Several amnesty recipients might have committed — upon the Kim dynasty’s decrees — the most heinous atrocities; howbeit there are numerous cases where former camp guards and North Korean military elites who participated in aforementioned crimes have been comprehensively reformed and integrated into South Korean society, even befriending one-time captives and speaking alongside them at international human rights conferences. Dismantling the genocidal system necessitates this — amnesty is unmistakably integral to disarming Kim Jong-un, freeing the North’s brutally mistreated people and reunifying the Korean Peninsula.
In view of geopolitical actualities, unification by virtue of this framework must take place solely between Koreans themselves. After Kim’s capture, it is critical that those who staged the deed have a direct channel of communication to South Korean authorities — as allies. Akin to the global intelligence vacuum which prevailed in the immediate aftermath of Kim Jong-il’s death, outside countries and media shouldn’t be informed of the shift until officially proclaimed — this time, of course, by South Korea as a unified, single and advisably independent country.

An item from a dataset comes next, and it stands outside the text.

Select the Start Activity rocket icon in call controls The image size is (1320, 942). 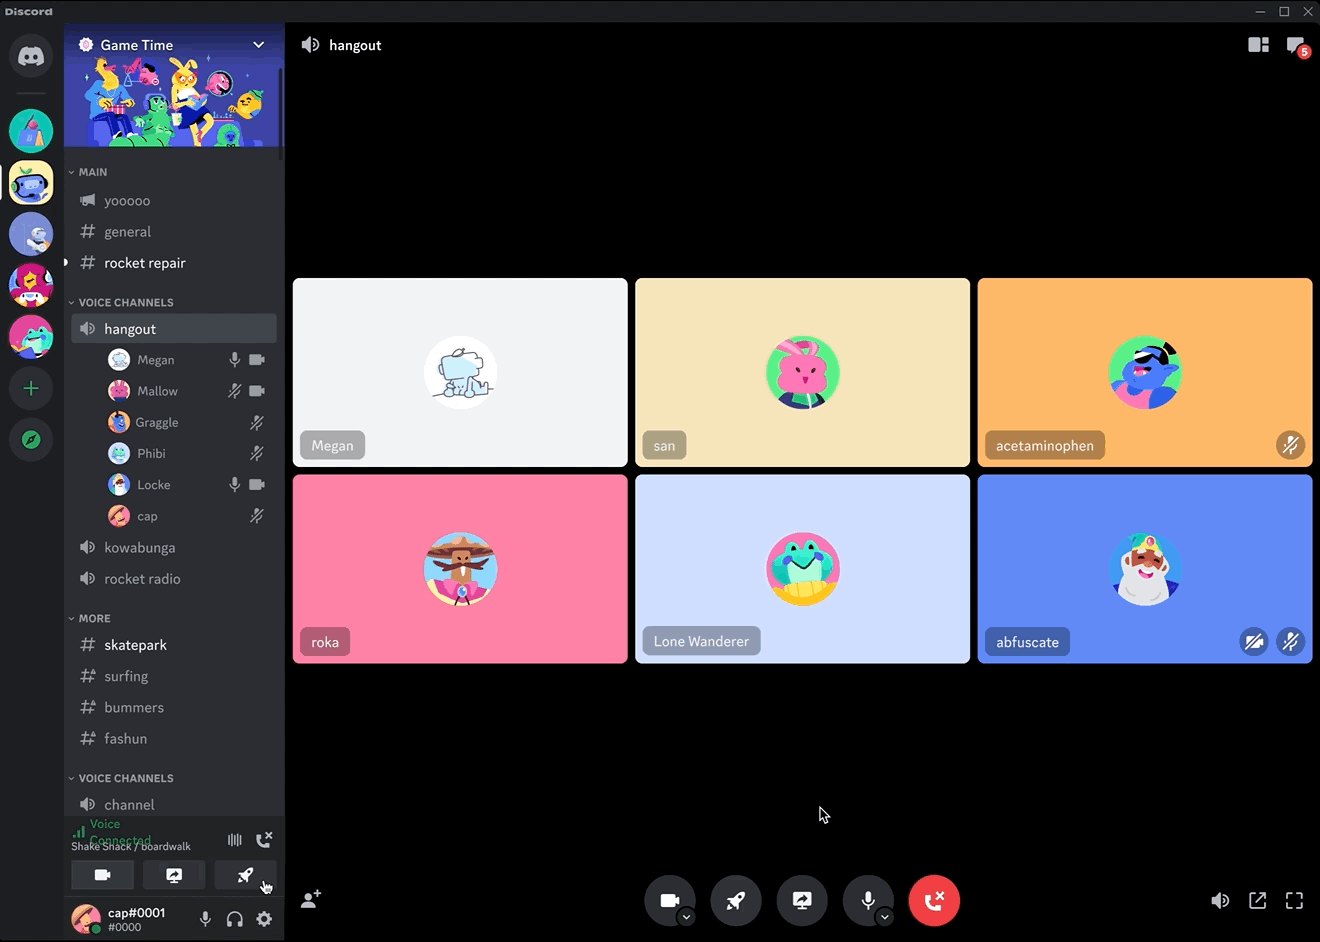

A universally acknowledged principle among North Koreans is that money reliably “answers everything.” With a relatively marginal amount of cash (or cigarettes and other commonplace items) a tremendous deal can be achieved — including the release of prisoners. No one is beyond bribes — counting those who operate prison camps or oversee nuclear development. At this juncture, virtually all want out and none feel unthreatened. A chance at life, mended families, freedom and long-term basic security is what the populace yearns for, much more than any fleeting hand-out — provisory amnesty would assuage fears of retribution and thereupon inspire mass cooperation with South Korea all through the north, stopping Kim’s killing spree and nuclear blackmail determinately.
By Robert Park
Robert Park is a founding member of the nonpartisan Worldwide Coalition to Stop Genocide in North Korea, minister, musician and former prisoner of conscience. — Ed.